[Saved entries]
=====

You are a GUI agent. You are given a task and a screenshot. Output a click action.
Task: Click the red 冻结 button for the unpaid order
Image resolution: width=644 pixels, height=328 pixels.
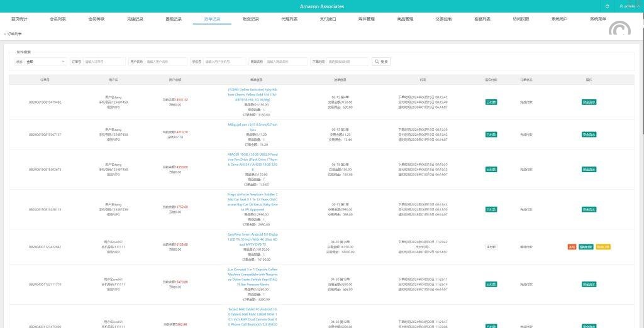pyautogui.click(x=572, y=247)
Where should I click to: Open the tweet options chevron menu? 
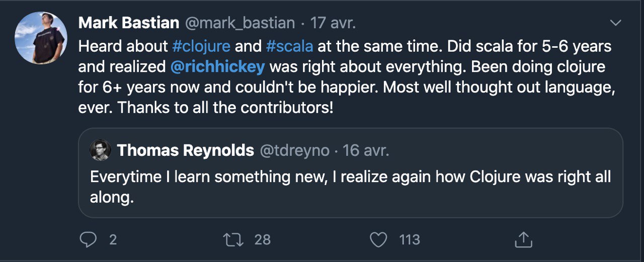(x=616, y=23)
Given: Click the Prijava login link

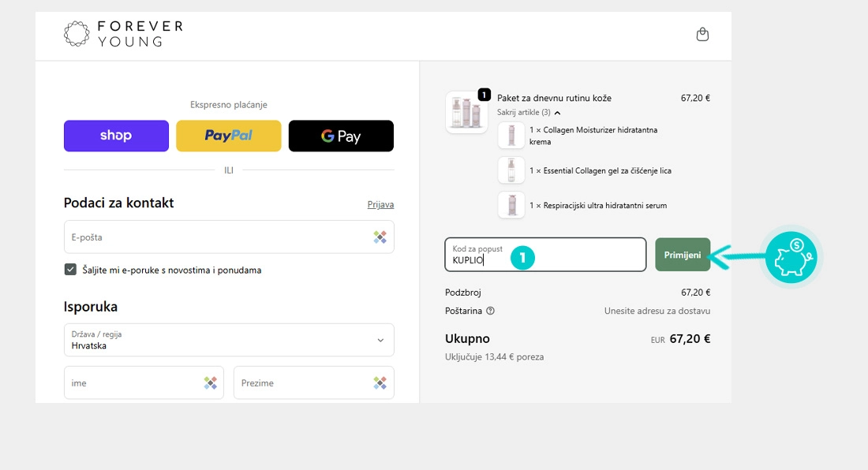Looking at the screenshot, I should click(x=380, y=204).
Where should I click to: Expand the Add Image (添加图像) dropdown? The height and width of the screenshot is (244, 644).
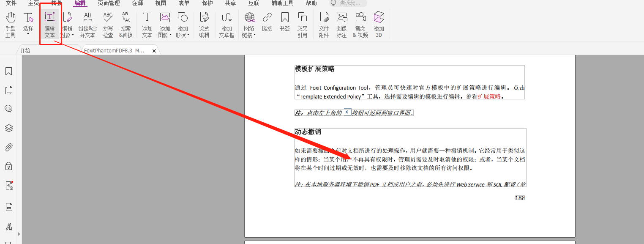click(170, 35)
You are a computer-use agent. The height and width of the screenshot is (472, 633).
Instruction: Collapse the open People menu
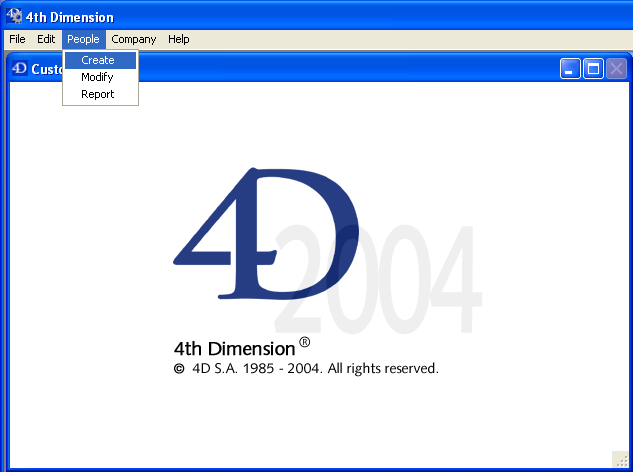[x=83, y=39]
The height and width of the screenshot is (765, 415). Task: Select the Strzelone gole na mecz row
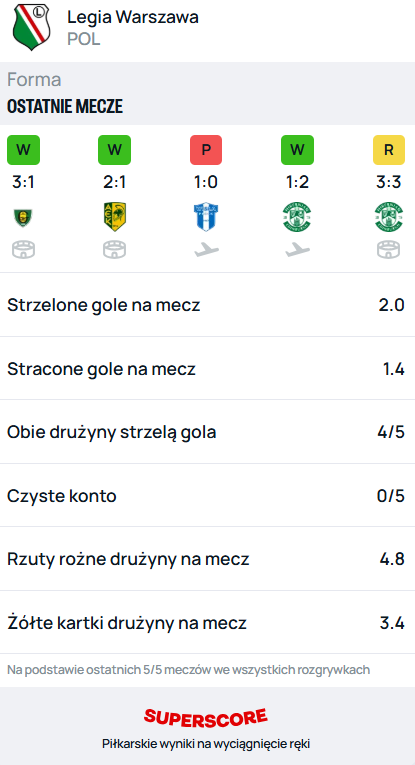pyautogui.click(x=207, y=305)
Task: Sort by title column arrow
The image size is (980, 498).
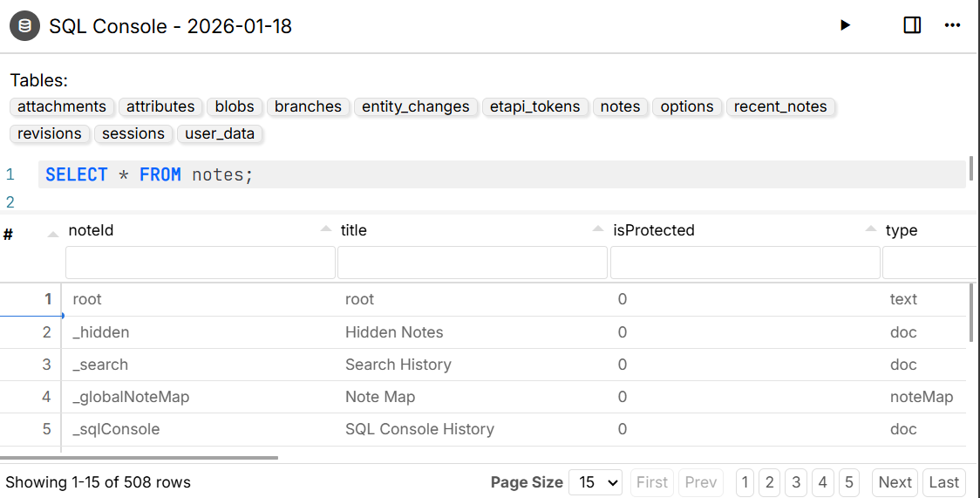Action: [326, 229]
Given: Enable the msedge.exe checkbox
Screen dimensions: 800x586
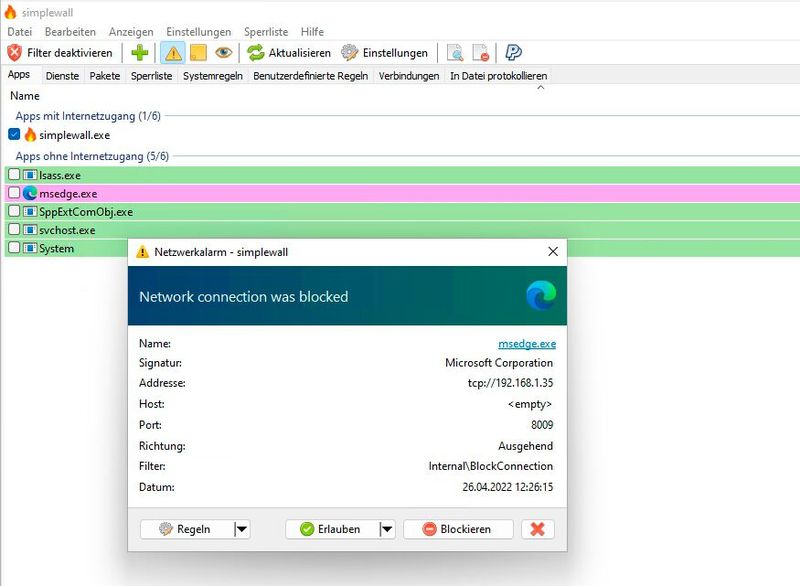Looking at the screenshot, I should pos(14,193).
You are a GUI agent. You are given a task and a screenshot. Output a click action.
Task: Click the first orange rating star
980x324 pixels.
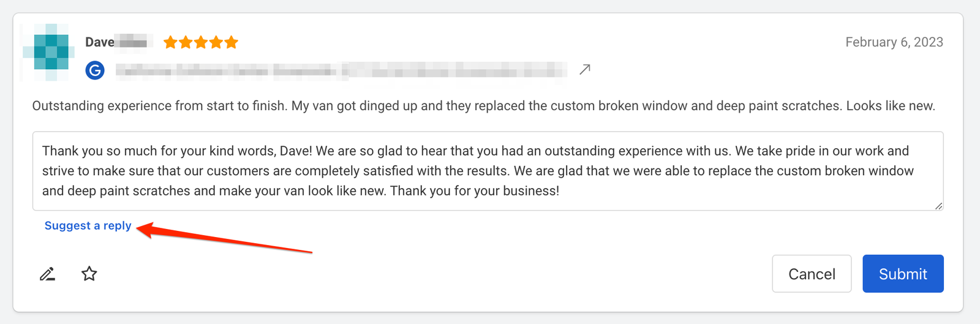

=====

▸ REQUIRED ACTION
All of the data needs repeating exactly, but the pictures do not.

▸ WRITTEN SOLUTION
You are a GUI agent. You are given a task and a screenshot. Output a click action.
Task: Click the red 冻结 button for the unpaid order
Image resolution: width=644 pixels, height=328 pixels.
pyautogui.click(x=572, y=247)
Where should I click to: Open the tweet options chevron menu? 
(x=616, y=23)
Given: Click the Prijava login link

Looking at the screenshot, I should click(x=380, y=204).
Where should I click to: Expand the Add Image (添加图像) dropdown? The height and width of the screenshot is (244, 644).
click(170, 35)
You are a computer-use agent. The height and width of the screenshot is (472, 633).
Instruction: Collapse the open People menu
[x=83, y=39]
The height and width of the screenshot is (765, 415). Task: Select the Strzelone gole na mecz row
pyautogui.click(x=207, y=305)
Task: Sort by title column arrow
The image size is (980, 498).
Action: [326, 229]
Given: Enable the msedge.exe checkbox
Screen dimensions: 800x586
Looking at the screenshot, I should pos(14,193).
You are a GUI agent. You are given a task and a screenshot. Output a click action.
Task: Click the first orange rating star
980x324 pixels.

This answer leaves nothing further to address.